Set exercise: Output the stretch from the start of the entries through the line containing "click(235, 178)" as a numbered list, leaving out any blank lines.

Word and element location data
= = =

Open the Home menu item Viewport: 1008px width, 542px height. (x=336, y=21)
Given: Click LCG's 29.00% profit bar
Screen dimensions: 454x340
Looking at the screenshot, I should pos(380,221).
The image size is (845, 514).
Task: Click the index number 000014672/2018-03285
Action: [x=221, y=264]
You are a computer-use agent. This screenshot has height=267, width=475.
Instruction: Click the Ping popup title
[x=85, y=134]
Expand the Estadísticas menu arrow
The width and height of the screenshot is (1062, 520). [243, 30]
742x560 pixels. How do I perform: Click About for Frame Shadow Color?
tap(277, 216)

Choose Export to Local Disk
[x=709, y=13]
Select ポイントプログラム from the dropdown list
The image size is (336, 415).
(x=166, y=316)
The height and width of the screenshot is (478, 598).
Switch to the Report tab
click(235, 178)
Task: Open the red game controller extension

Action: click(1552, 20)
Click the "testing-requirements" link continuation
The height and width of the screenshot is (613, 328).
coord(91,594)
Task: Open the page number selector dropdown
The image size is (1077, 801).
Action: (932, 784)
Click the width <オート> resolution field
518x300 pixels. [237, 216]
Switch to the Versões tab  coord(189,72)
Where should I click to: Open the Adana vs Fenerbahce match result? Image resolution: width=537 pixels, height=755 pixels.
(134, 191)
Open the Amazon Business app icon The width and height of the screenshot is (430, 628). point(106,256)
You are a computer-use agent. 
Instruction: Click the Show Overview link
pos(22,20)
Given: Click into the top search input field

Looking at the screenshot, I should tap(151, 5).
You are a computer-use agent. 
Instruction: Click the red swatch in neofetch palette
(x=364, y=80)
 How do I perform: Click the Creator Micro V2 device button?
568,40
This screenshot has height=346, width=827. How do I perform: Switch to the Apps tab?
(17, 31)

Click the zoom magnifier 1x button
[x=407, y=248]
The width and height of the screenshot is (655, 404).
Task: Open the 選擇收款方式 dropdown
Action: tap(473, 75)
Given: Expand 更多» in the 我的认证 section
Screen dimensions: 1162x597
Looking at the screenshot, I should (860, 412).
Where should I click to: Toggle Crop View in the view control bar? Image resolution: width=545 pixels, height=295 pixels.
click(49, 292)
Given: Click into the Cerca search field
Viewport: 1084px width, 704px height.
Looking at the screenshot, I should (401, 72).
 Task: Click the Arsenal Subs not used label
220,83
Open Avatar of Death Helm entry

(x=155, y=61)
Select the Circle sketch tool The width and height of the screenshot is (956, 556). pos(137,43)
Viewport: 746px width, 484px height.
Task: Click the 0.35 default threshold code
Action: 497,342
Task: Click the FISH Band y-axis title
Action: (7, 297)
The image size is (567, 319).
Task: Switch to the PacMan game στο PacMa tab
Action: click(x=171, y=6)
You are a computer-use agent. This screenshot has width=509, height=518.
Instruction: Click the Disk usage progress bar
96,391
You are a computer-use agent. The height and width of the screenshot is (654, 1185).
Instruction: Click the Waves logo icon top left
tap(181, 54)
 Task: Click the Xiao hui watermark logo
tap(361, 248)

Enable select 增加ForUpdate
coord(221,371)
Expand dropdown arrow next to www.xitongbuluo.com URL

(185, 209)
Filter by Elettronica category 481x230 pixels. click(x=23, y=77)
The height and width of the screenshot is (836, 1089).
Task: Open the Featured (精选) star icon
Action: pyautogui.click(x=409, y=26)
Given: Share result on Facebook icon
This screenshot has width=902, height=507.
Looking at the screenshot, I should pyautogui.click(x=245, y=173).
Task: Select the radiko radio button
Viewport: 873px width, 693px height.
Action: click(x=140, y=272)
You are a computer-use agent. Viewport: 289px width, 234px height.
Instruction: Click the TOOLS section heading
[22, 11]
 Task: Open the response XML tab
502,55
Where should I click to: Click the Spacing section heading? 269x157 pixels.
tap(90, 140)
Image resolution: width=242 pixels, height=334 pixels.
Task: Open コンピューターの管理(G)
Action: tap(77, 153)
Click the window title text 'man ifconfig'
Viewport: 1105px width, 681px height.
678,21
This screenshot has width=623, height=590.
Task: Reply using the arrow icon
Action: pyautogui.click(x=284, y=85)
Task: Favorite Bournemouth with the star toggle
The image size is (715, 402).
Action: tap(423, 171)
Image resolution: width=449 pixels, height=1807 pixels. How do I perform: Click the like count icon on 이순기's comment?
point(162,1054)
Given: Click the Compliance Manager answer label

= = =

Written reply:
1. Open the Home menu item Viewport: 1008px width, 542px height. (x=336, y=21)
2. Given: Click LCG's 29.00% profit bar
3. Screen dimensions: 454x340
4. Looking at the screenshot, I should pos(380,221).
5. The image size is (845, 514).
6. Task: Click the index number 000014672/2018-03285
7. Action: [x=221, y=264]
8. You are a computer-use agent. This screenshot has height=267, width=475.
9. Instruction: Click the Ping popup title
10. [x=85, y=134]
11. Expand the Estadísticas menu arrow
12. The width and height of the screenshot is (1062, 520). [243, 30]
13. 742x560 pixels. How do I perform: Click About for Frame Shadow Color?
14. tap(277, 216)
15. Choose Export to Local Disk
16. [x=709, y=13]
17. Select ポイントプログラム from the dropdown list
18. The image size is (336, 415).
19. (x=166, y=316)
20. The height and width of the screenshot is (478, 598).
21. Switch to the Report tab
22. click(235, 178)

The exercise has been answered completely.